Eppure fermarsi all’evidenza di questi dati mi pare una grossa semplificazione del problema, perché in fondo la pandemia ha semmai contribuito ad esacerbare dei disagi che erano già presenti, perché come scrive Bateson “Dal nulla non nasce nulla”. Nel caso di una tendenza depressiva, per esempio, ci sono stati forti aggravamenti, così come per quei ragazzi con difficoltà nel controllo, si sono registrate esplosioni di rabbia o ripetuti atti di autolesionismo.
Io trovo che il crescente disagio psichico cui stiamo assistendo ha a che fare con una grave perdita che è avvenuta ben prima del Covid-19: la perdita dell’attesa. Non siamo più in grado di aspettare, di stare, di sopportare. La paura più grande che affligge tutti noi è la paura di soffrire.
Patire ci è insopportabile.

Fuggiamo dalla sofferenza perché crediamo di non riuscire a contenerla, superarla.
In un mondo in cui tutto si consuma in fretta e velocemente, l’idea di stare con la nostra sofferenza per un tempo dato, è impensabile.
Ecco perché uno dei comportamenti più diffusi in adolescenza, soprattutto tra le ragazze, è il cutting: l’atto di tagliarsi la pelle con un oggetto affilato, senza avere l’intenzione di uccidersi.
In questo caso emerge il bisogno di rendere visibile la sofferenza, spostandola sul corpo, che diventa il megafono del dolore muto degli adolescenti, come se il dolore fisico fosse più facile da accettare del dolore mentale.
Quanta parte di responsabilità abbiamo noi adulti con questa perdita dell’attesa?
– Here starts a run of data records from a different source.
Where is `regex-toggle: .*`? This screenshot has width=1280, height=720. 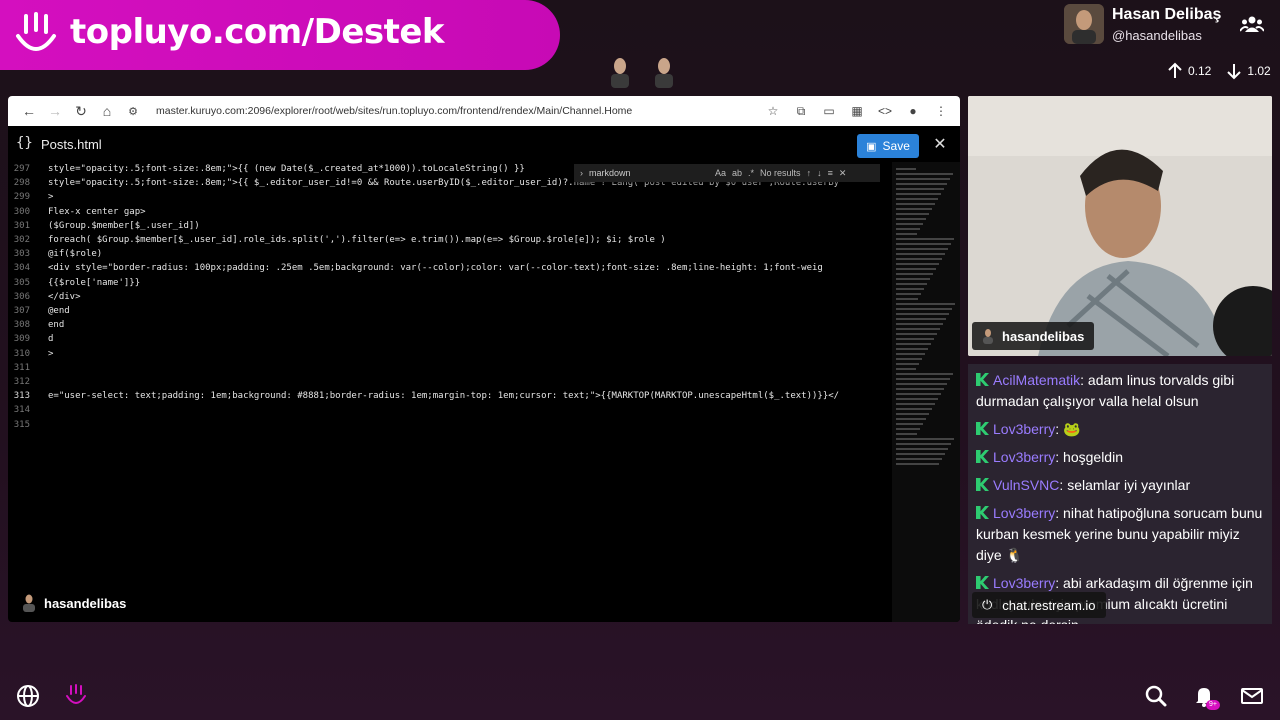 regex-toggle: .* is located at coordinates (751, 173).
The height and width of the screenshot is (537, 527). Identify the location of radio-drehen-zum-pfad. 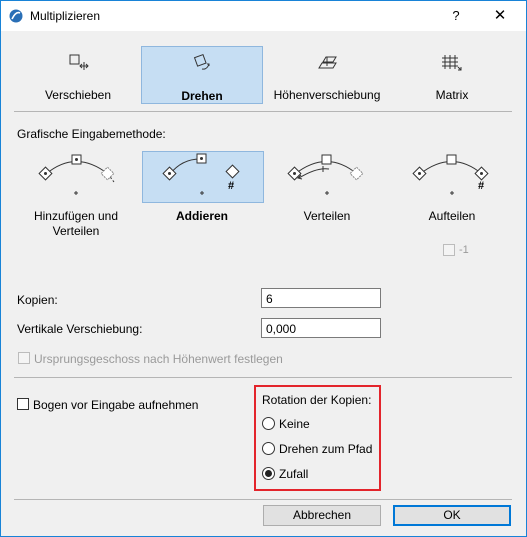
(268, 448).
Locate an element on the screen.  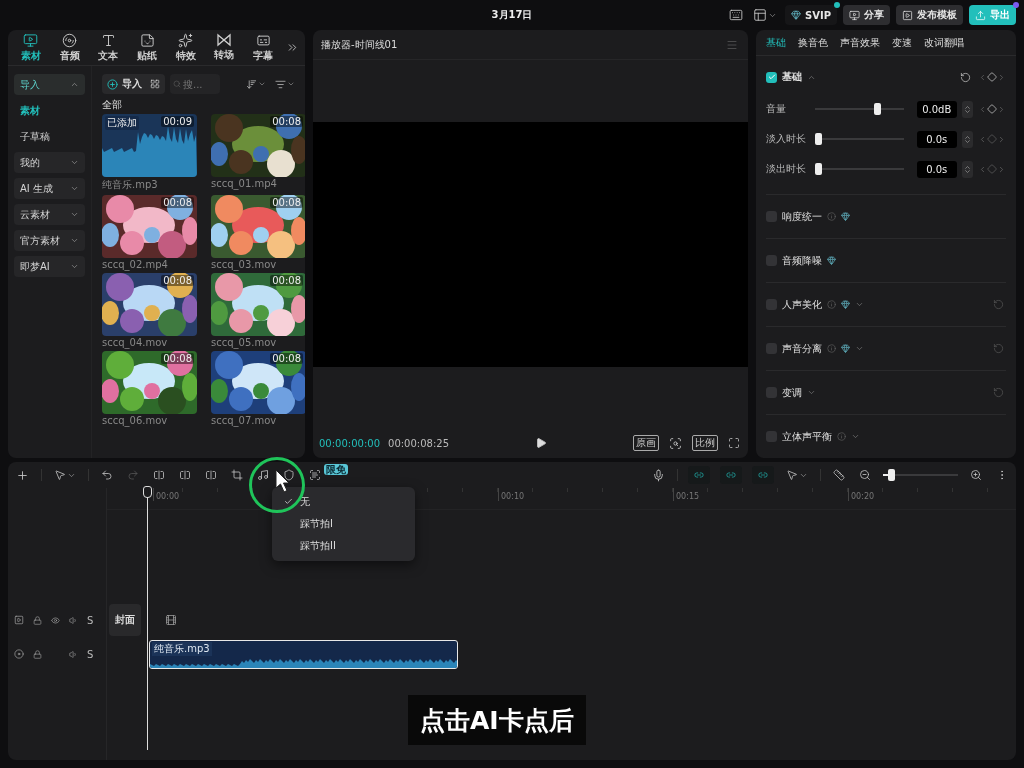
media-tab: 贴纸 is located at coordinates (147, 48).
Quanto siamo capaci noi grandi di accettare gli inciampi, i patimenti, i dolori della crescita dei nostri figli?
Ne siamo capaci? O la nostra tendenza è quella di allontanare quanto più possibile questa sofferenza, affannandoci a dare istruzioni su come superarla, vincerla, quando forse, si dovrebbe imparare un po’ a sopportarla?
Forse noi adulti dovremmo imparare ad accettare il fatto che, se vogliamo aiutare i nostri figli a costruire la loro identità su basi solide e robuste, non dobbiamo eliminare qualsiasi ostacolo dalla loro strada.
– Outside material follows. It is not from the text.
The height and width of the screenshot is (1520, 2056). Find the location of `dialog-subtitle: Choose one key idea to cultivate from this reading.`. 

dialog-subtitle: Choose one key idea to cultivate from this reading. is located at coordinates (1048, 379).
I fallimenti e le cadute fanno parte integrante del viaggio, che passa anche attraverso la sperimentazione di sentimenti di infelicità. Per stare bene, non bisogna stare sempre bene!
Bisogna essere pronti a parlarne con i nostri figli, con tutto ciò che emotivamente comporta, senza essere né interventisti, né passivi, ma solo presenti, rispettando la libertà e il cammino che devono compiere da soli, verso il mondo adulto.